As 2011 progressed, ArtPlace became poised to launch more publicly. In September, the New York Times heralded the advent of ArtPlace on the front page of its arts section: “ArtPlace likens its role to providing venture capital,” wrote Robin Pogrebin, “seeding projects that already enjoy strong local support and connecting with an area’s development strategy to attract more private and public dollars.” Pogrebin quoted Carol Coletta, summing up the strategy: “We’re doubling down on the investments a city has already made.”
The New York Times article coincided with the announcement of $11.5 million in ArtPlace’s first round of 34 grants all across the country, as well as an open call for its second round of grants, designed to begin surfacing ideas and projects outside of the early founders’ networks.
With these values in place — collaboration and support for what was already working — ArtPlace was established as a funder of projects aimed at the economic revitalization of communities across the nation.
When I was appointed ArtPlace director, I was looking for something that would create excitement for others. I wanted great spokespeople, demonstration projects—something that wouldn’t just look good for a year but rather would be a model for others, change-making enough that people would follow the lead. When you’re trying to establish a thing, you have to get it off the ground quickly and know you’re going to make some mistakes, without being afraid to leap with great imagination. That involves risk taking, but also some rigor about the outcomes.
The thing that always blows my mind is that nobody really cares about the outcomes. People care about stories, so you’d better do something early on that gives you good storytellers, people who are charismatic and charming, people that others look up to and want to emulate.
It was really all about trying to catch that lightning and get others to buy into it. I wanted us to create enough sparks that the fire would catch in lots of places that we never control. Let’s get as much attention as we can and create a set of metrics so that lots of people can use them, or that at least it will frame a discussion about why this stuff is important to you even if you don’t care about art or placemaking.

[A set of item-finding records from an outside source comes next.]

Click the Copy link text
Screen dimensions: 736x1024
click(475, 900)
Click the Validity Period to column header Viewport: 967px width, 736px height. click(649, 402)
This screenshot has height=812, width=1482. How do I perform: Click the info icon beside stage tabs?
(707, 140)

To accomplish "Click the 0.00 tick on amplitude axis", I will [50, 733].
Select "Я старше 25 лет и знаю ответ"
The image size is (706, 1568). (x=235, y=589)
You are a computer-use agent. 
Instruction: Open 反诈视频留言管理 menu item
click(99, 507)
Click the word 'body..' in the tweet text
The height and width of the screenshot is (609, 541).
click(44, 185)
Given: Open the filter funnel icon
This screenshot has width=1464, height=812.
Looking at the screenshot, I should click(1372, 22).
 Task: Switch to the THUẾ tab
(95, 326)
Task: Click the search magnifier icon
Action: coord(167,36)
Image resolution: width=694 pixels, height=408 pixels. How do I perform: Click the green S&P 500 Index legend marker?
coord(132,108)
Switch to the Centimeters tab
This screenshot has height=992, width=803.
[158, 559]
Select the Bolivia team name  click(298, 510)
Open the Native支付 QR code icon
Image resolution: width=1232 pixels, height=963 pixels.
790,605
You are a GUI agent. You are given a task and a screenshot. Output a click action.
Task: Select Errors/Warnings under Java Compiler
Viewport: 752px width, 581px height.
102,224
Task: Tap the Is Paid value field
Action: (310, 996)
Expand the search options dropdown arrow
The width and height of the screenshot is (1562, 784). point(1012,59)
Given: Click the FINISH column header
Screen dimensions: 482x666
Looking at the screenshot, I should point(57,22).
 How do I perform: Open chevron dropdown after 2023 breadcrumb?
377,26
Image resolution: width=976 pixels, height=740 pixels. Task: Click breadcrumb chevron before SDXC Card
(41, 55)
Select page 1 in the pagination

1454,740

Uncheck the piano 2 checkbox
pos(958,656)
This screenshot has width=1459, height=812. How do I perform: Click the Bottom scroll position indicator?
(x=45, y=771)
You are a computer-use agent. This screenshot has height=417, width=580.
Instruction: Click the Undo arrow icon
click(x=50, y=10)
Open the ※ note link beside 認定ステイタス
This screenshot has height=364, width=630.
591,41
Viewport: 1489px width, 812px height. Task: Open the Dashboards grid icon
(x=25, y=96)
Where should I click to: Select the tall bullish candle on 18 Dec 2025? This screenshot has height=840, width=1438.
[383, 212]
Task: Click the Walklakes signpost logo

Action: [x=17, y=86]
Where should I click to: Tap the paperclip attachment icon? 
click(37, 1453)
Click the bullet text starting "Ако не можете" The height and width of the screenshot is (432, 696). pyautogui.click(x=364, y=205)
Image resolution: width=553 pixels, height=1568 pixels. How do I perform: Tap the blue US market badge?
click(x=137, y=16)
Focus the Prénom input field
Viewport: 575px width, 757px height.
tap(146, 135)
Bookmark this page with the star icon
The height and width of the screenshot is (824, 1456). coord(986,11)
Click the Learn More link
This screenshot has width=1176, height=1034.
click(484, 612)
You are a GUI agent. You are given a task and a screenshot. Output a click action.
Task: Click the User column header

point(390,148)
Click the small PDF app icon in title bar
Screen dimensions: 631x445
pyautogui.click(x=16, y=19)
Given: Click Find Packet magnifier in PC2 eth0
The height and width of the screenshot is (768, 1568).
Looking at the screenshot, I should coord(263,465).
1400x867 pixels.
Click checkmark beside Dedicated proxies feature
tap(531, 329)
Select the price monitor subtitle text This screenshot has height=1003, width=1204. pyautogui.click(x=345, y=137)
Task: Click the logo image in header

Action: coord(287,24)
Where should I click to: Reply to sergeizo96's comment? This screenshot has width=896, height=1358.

I thought we, along with the NEA Our Town work, did a good job of seeding the concept, and making enough grants and making enough noise with those grants that we put the idea of creative placemaking on the map. I think we started a very robust discussion that was well worth having.
— Carol Coletta
Carol Coletta is president and CEO of the Memphis River Parks Partnership. Previously, she served as executive director of the Mayors’ Institute on City Design, a partnership of the National Endowment for the Arts, U.S. Conference of Mayors, and ArtPlace America.